# Tagging a Commuter Train in Moscow



## Permafrost (Jan 30, 2013)

http://rt.com/news/hooligan-stop-train-graffiti-116/
(includes a short video)

Like something out of the Wild West, a gang of Moscow youngsters held up a suburban train, but rather than rob the passengers they tagged it with graffiti.

Police say the commuter train made a regular stop at a station on its way to Moscow when seventy masked youngsters rushed inside eight cars and pulled the emergency brakes. The bandits spent twenty minutes spray painting the paralyzed train inside and out.

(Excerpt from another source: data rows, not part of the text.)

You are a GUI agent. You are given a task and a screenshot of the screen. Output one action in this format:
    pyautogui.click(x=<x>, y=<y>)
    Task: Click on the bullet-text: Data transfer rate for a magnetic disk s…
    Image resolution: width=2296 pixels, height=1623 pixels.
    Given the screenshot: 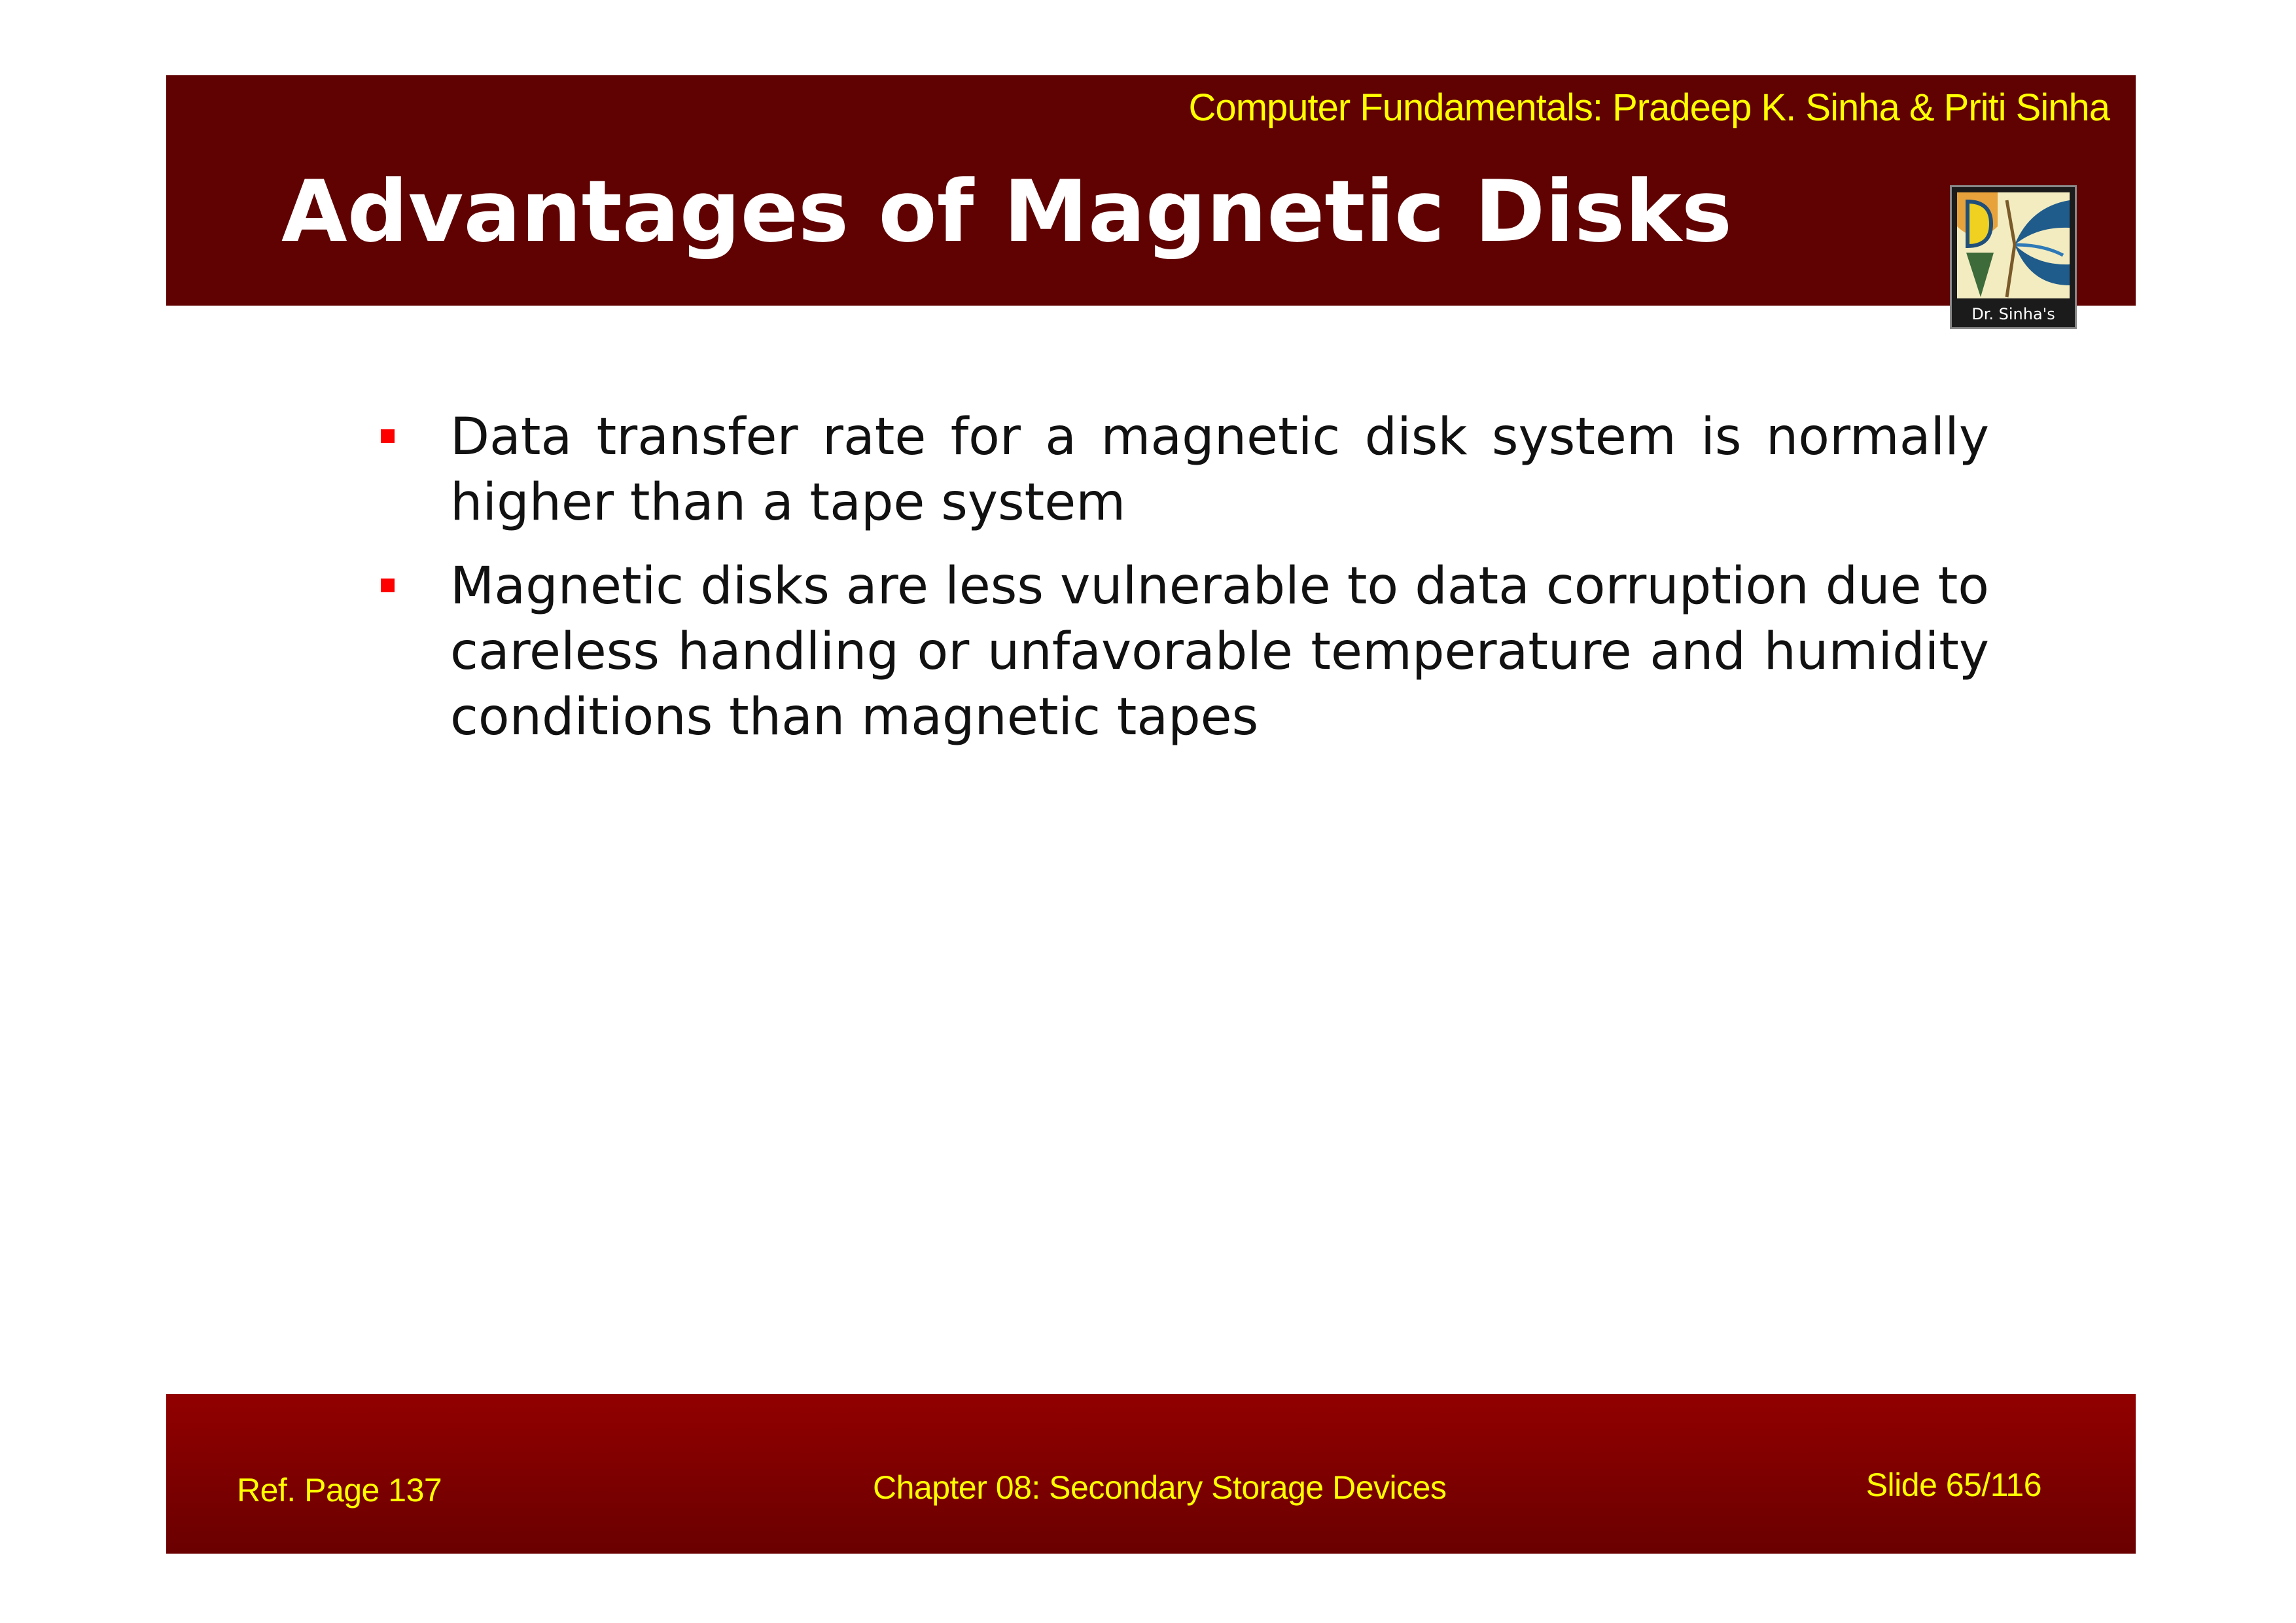 What is the action you would take?
    pyautogui.click(x=1220, y=470)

“The passengers were afraid of them and chose just to sit and wait. When a train driver asked them what the heck they were doing, they impudently told him to be quiet,” witness Sergey Khnykin said.
The vandals disappeared as quickly as they came, and well before the police arrived, leaving behind shocked passengers and frustrated railway staff.

Russian Railroads estimates 17 thousand dollars in damage was done during the aerosol assault. The company says the annual damage from hooligans who break windows and scrawl graffiti on cars is around $2 million.

Police have begun an investigation to uncover the culprits.


----------



## kokomojoe (Jan 31, 2013)

That's some insane shit.


----------



## slackHaddock (Jan 31, 2013)

That's a wily-ass crew! I can't even get a couple of friends together to go skateboard let alone plan a temporary spray paint attack.


----------



## keg (Jan 31, 2013)

WE did that shit in Shinjuku couple years ago.The kids that got caught got 3 months and had to pay plenty money.But my tag was on the news in Japan for the second time.(first time I tagged a police station)


----------



## schmutz (Jan 31, 2013)

That's crazy. I am sure things have changed ALOT since I was in Moscow (93-94) but back then there were cops crawling all over the trains. It would have to take some amazing Chutzpah to pull that off in Russia


----------